Copying nothing before it, reproduce the line that holds "Given: Share the" and every line after it in the data, exactly.

▶ [Pixel coordinate grounding data]
━━━━━━━━━━━━━━━━

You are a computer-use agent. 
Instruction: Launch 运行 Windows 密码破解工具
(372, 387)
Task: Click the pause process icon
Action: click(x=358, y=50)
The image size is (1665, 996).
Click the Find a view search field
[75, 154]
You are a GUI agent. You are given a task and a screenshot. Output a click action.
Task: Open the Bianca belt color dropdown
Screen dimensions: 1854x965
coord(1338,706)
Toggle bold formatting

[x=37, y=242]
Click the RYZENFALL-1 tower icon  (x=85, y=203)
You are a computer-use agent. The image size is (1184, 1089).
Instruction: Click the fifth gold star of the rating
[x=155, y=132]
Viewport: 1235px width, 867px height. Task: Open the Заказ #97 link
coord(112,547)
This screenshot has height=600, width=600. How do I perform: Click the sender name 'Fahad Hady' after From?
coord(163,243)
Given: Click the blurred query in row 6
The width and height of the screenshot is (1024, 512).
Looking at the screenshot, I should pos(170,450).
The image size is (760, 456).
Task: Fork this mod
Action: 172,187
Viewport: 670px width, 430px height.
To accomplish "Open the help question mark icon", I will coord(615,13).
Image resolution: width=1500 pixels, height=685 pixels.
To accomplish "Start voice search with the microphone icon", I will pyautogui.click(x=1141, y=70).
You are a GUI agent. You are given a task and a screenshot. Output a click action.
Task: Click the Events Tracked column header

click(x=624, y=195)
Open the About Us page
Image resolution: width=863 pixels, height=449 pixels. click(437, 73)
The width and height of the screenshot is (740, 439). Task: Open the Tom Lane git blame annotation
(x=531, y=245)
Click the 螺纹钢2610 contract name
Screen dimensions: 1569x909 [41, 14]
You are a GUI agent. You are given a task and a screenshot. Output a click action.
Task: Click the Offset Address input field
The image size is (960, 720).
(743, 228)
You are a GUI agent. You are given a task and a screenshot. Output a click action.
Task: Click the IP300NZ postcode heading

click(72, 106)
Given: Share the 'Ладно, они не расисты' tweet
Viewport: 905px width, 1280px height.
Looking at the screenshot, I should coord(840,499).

━━━━━━━━━━━━━━━━

▶ [Response to this task]
Given: Share the 'Ладно, они не расисты' tweet
Viewport: 905px width, 1280px height.
Looking at the screenshot, I should coord(840,499).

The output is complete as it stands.